Выбрать главу

Было и еще одно обстоятельство, может быть, и определившее мое решение перебраться в Париж. В старших классах школы я обзавелся подружкой, младшей дочкой учителя литературы. Карла была более хорошенькой, чем, по общему мнения, заслуживал такой странный парень, как я; отчетливее всего мне запомнилась ее общая, так сказать, краснота. Руки у нее были красные, волосы рыжие, даже ее нос, в котором она, не стесняясь публики, ковыряла с энтузиазмом трубочиста, сражающегося с особенно зловредным комком сажи, был красным. Карла мне нравилась, мне было приятно, когда нас видели вместе. Я находил сексуальной и ее саму, и рукава ее вытянувшегося свитера, спускавшиеся до самых кончиков пальцев; даже ее краснота, и та казалась мне сексуальной. (Вот только к ковырянию в носу я так никогда и не привык.) Я водил Карлу в бар Вимпи по пятницам, в кино по воскресеньям и приглашал на все школьные вечера.

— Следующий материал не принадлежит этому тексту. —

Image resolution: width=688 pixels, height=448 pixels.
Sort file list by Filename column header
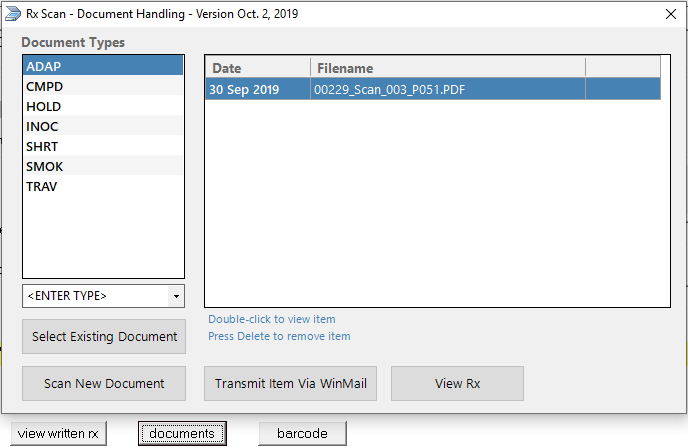click(x=447, y=68)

В семидесятые годы сохранять девственность в шестнадцать лет, как это случилось с нами обоими — я хочу сказать, что нам обоим исполнилось шестнадцать и что мы оба еще оставались невинны, — не было чем-то особенным, чем-то, чего следует стыдиться. Никто из наших ровесников «этого» не делал. Так по крайней мере я считал. Правда, зная о себе то, что я знаю теперь, я понимаю, что Карла, когда я целовал ее на прощанье у крыльца ее дома, смотрела на меня странно, словно говоря: «Знаешь, Гидеон, чудной ты парень». О, мне было ясно, что она ожидает от меня большего, чем просто поцелуй, но не мог же я трахнуть ее прямо у дверей родительского дома, верно? Так чего же она от меня ждала?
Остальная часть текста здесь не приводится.